Task goal
Copy the listing from the line with "At what (x,y)" through its end, renaming "coordinate pair" to "pair of numbers" and changing nothing else. Leave the pictures out.

(Word and element location records)
-=-=-=-=-

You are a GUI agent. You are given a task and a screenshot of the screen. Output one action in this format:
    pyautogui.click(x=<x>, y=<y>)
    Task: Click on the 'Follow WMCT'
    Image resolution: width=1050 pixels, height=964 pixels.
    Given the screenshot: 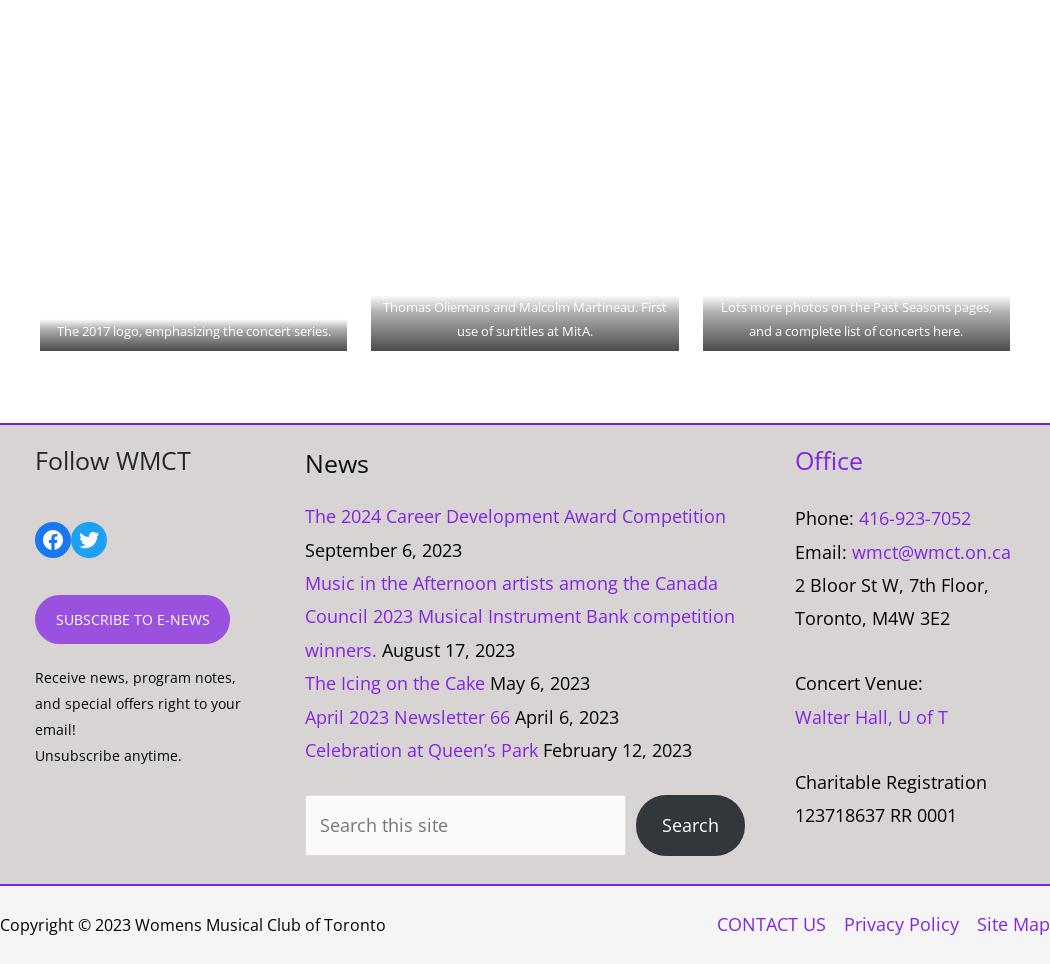 What is the action you would take?
    pyautogui.click(x=112, y=460)
    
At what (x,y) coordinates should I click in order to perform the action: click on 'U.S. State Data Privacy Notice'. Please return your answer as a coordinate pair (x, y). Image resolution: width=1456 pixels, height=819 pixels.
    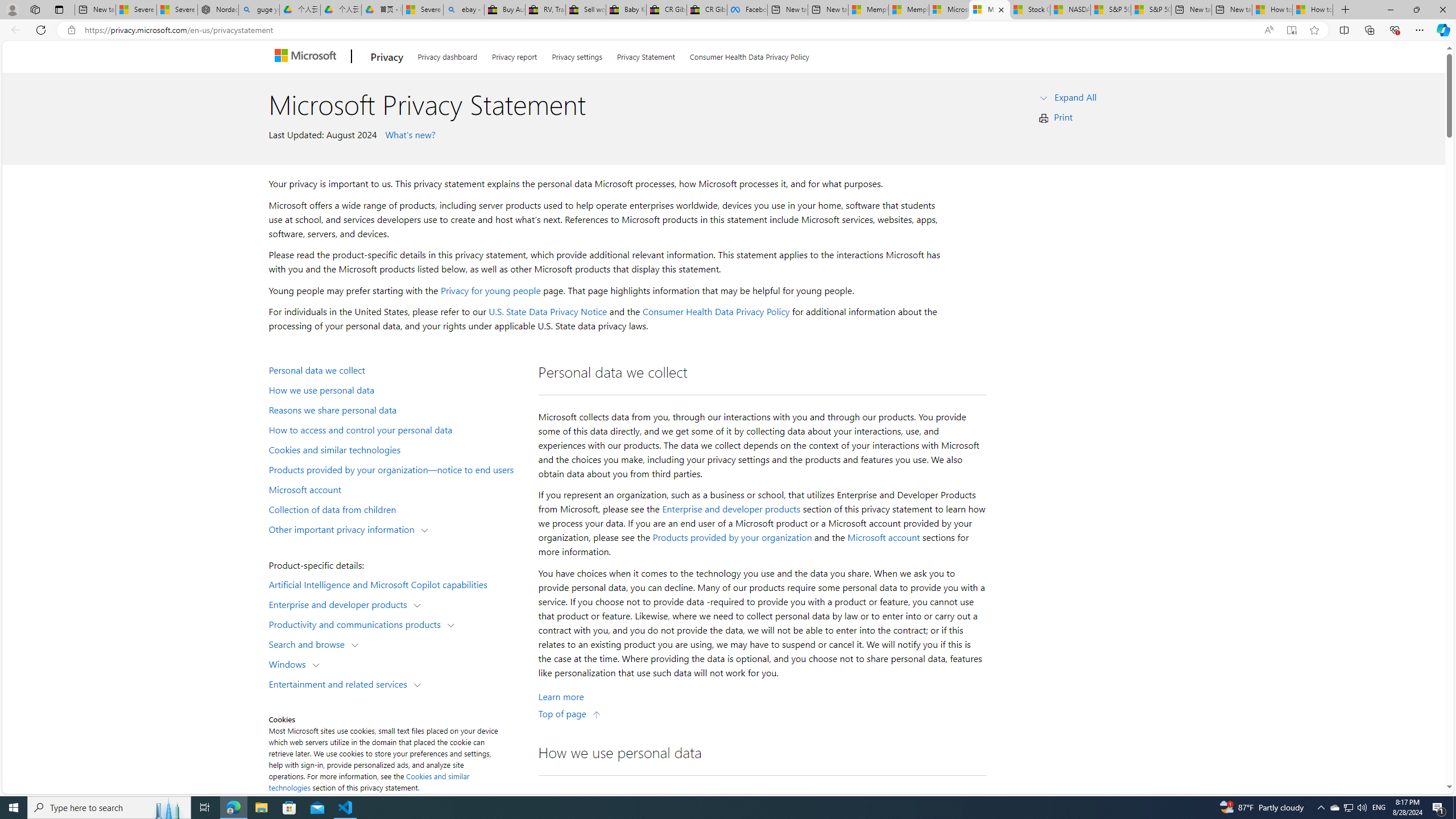
    Looking at the image, I should click on (547, 311).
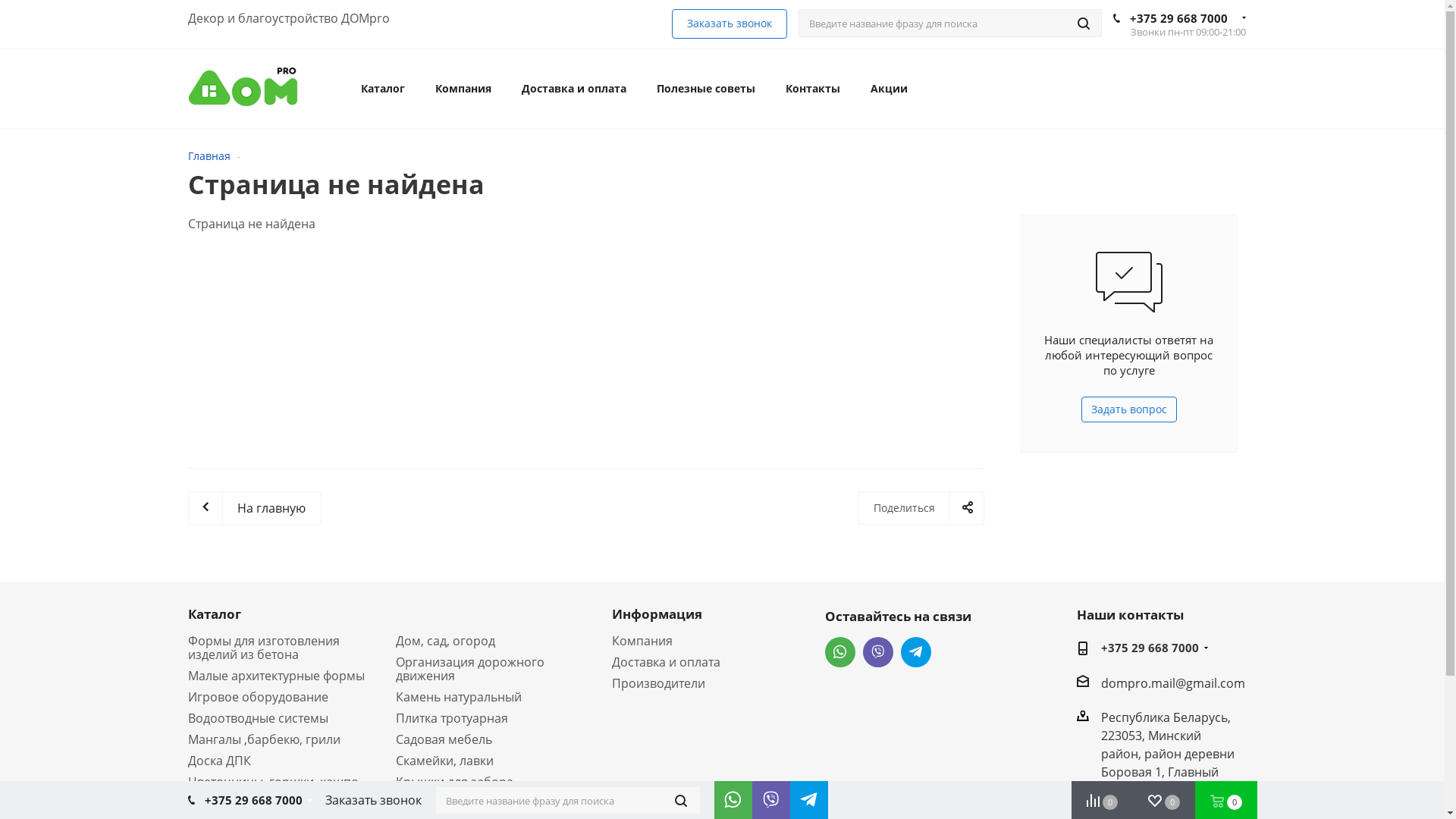 The image size is (1456, 819). I want to click on 'Viber', so click(767, 795).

-=-=-=-=-

Answer below
At what (x,y) coordinates should I click in order to perform the action: click on 'U.S. State Data Privacy Notice'. Please return your answer as a pair of numbers (x, y). Image resolution: width=1456 pixels, height=819 pixels.
    Looking at the image, I should click on (547, 311).
 The image size is (1456, 819). I want to click on 'Viber', so click(767, 795).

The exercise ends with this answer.